Bereits am vergangenen Monat hatten SPD, LINKE, CDU und Grüne einen gemeinsamen parlamentarischen Antrag erarbeitet, wonach mit dem Beibehalten der verstärkten Polizeipräsenz auf die nach wie vor gespannte Situation in Cottbus reagiert werden sollte. Ausdrücklich wird darin die Landesregierung aufgefordert, auch an anderen Orten die verstärkte präventive Polizeiarbeit fortzusetzen, »so lange der Bedarf besteht«.

»Einzelne Auseinandersetzungen zwischen einheimischen und geflüchteten Menschen - über die in Medien und in sozialen Netzwerken ausführlich berichtet wurde - haben den Eindruck entstehen lassen, in der Stadt herrsche ein aggressives Klima vor«, heißt es in der Begründung. »Solche Darstellungen entsprechen weder der täglichen Lebensrealität in Cottbus noch der im Land Brandenburg.«

Cottbus habe überdurchschnittlich viele geflüchtete Menschen aufgenommen, was zu besonderen Herausforderungen führe, fährt das Papier fort. Dazu würden kulturelle Unterschiede gehören, die zu Konflikten führen. Zu den weiteren Herausforderungen wird gezählt: »Die Unterbringung, ausreichend Plätze in Kitas und Schulen sowie gute Angebote zur Integration.« In dem gemeinsamen Papier der vier Fraktionen heißt es, die Integrationsbemühungen sollten weiter unterstützt werden.

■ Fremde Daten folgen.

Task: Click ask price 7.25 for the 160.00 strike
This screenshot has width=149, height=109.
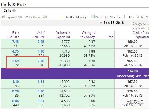Action: pos(41,42)
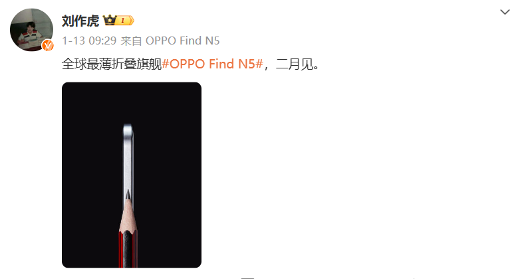This screenshot has width=524, height=279.
Task: Click the OPPO Find N5 device source
Action: click(x=182, y=41)
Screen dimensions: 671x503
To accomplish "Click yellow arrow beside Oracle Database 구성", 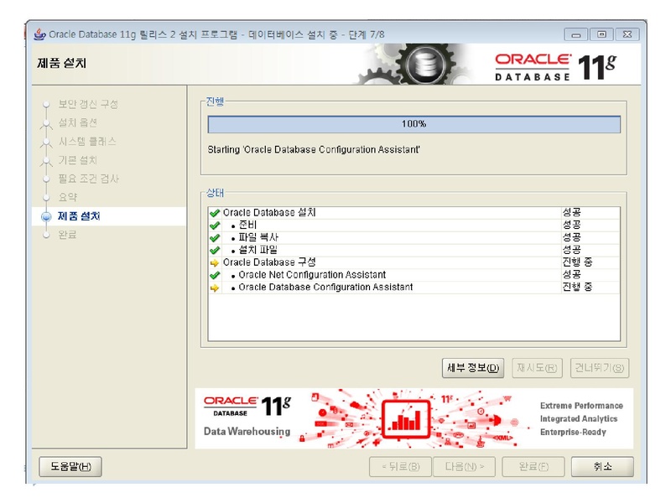I will [215, 262].
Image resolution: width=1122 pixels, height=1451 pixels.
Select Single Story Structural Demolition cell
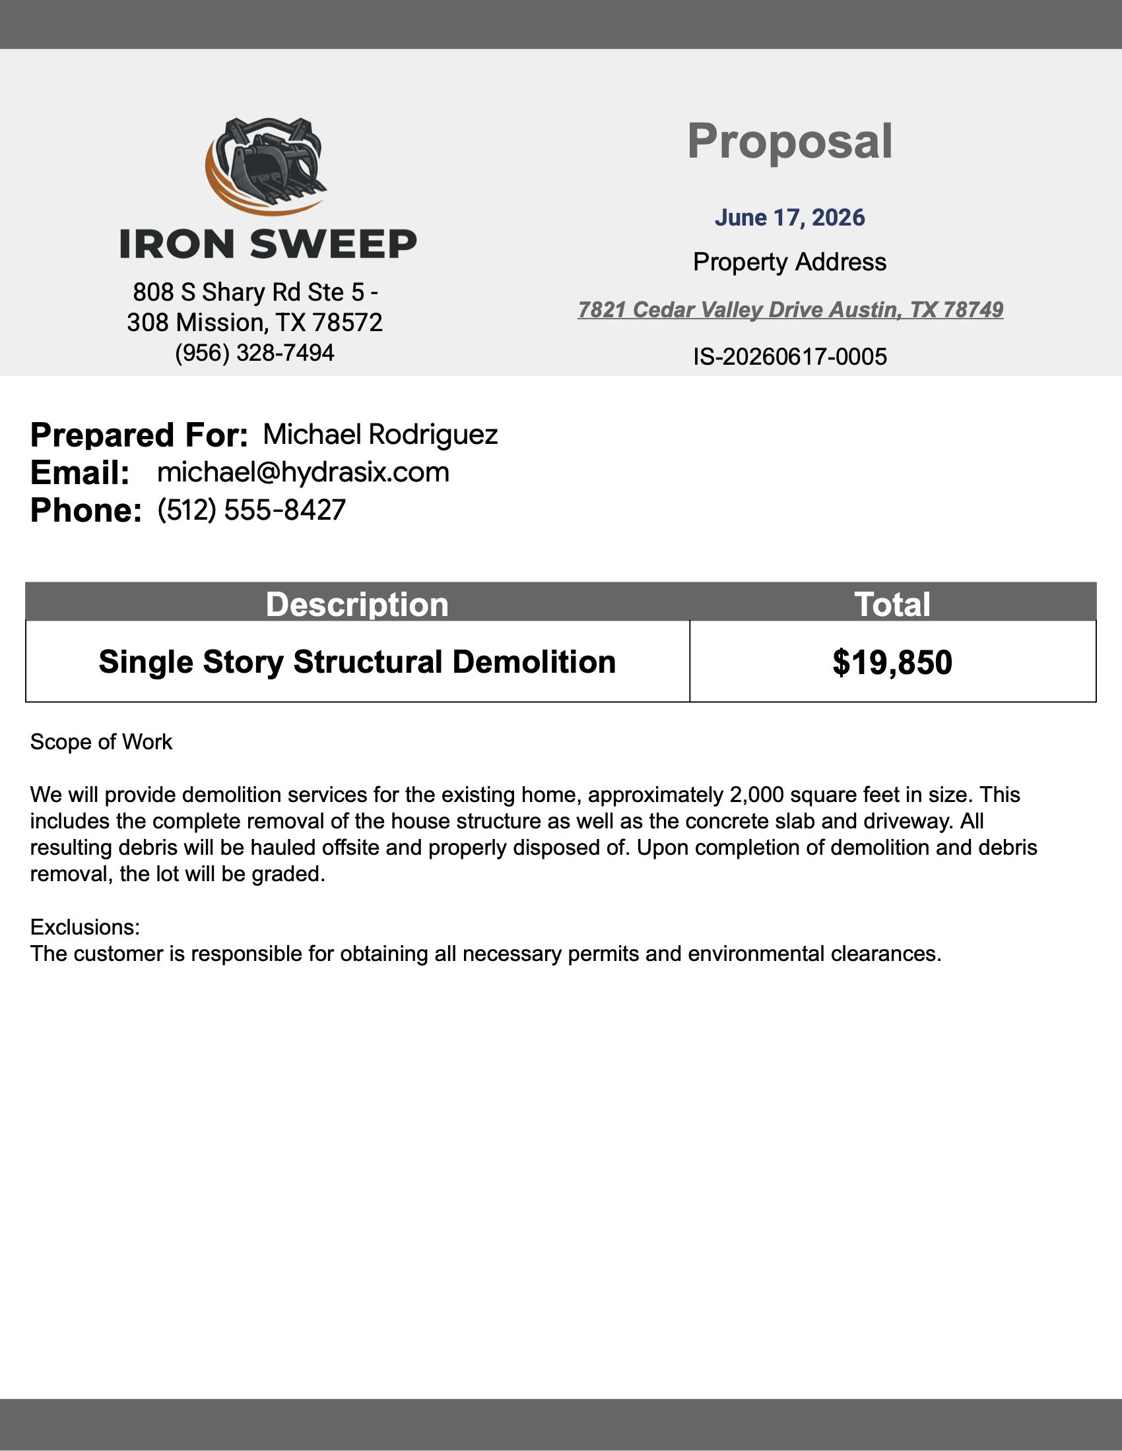coord(358,662)
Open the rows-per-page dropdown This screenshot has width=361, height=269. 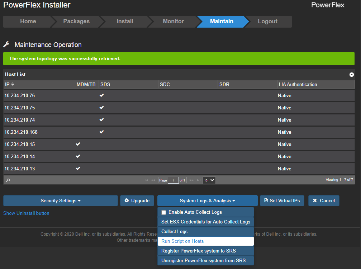pyautogui.click(x=209, y=180)
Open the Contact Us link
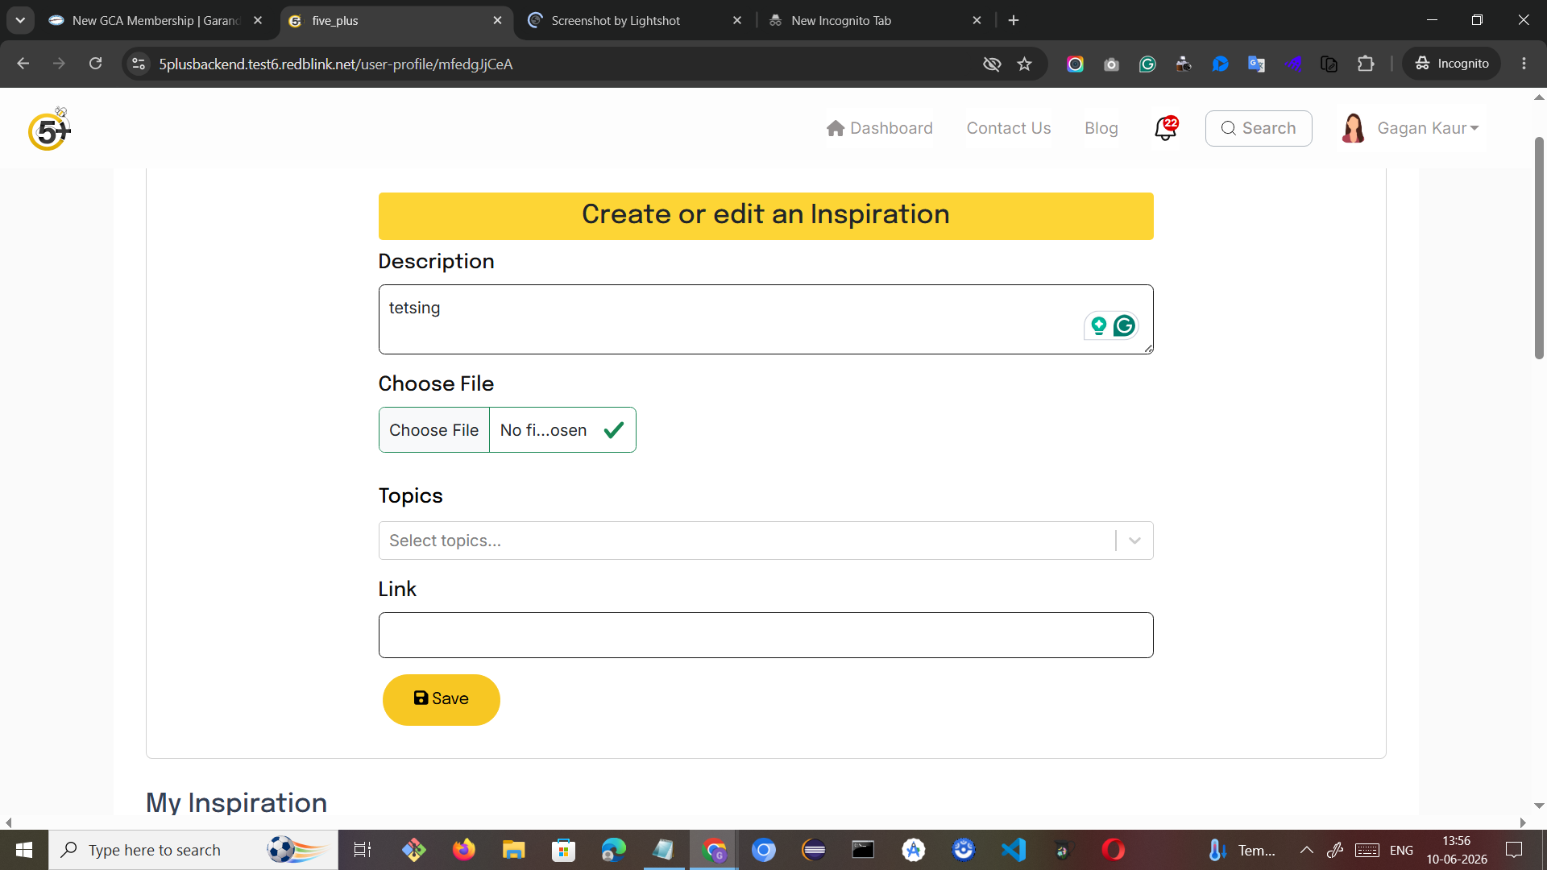The height and width of the screenshot is (870, 1547). click(x=1009, y=128)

Verwiesen wird auf eine Änderung der Erstattungsverordnung zum Landesaufnahmengesetz. Sie diene dem Ziel, Migrationssozialarbeit für die diejenigen Geflüchteten zu finanzieren, die asyl- und bleibeberechtigt sind. Weiter seien die neu geschaffenen Möglichkeiten zur Förderung kommunaler Integrationsmaßnahmen zeitnah umzusetzen.

Zu den in der Lausitzstadt selbst aus den Spannungen der vergangenen Monate gezogenen Konsequenzen zählt auch die Ablösung des mit der Bewachung der Asylunterkünfte betrauten Sicherheitsunternehmens. Die Initiative »Cottbus schaut hin« informierte in der vergangenen Woche: »In der Zielona-Gora-Straße in Cottbus zeigt sich, die Stadt hat stillschweigend neue Sicherheitsunternehmen in den Asylunterkünften beauftragt.« Die Initiative hatte die dortigen Übergriffe von Deutschen auf Flüchtlinge in der Silvesternacht öffentlich gemacht. Dabei hatte sie der Stadtverwaltung vorgeworfen, das vor Ort eingesetzte Sicherheitsunternehmen habe mutmaßlich Verbindungen in die rechte Szene. Seine nun erfolgte Ablösung betrachtet die Initiative als Eingeständnis seitens der Stadt. Das jetzt beauftragte Sicherheitsunternehmen habe langjährige Erfahrung in der Bewachung von Flüchtlingsunterkünften in Cottbus.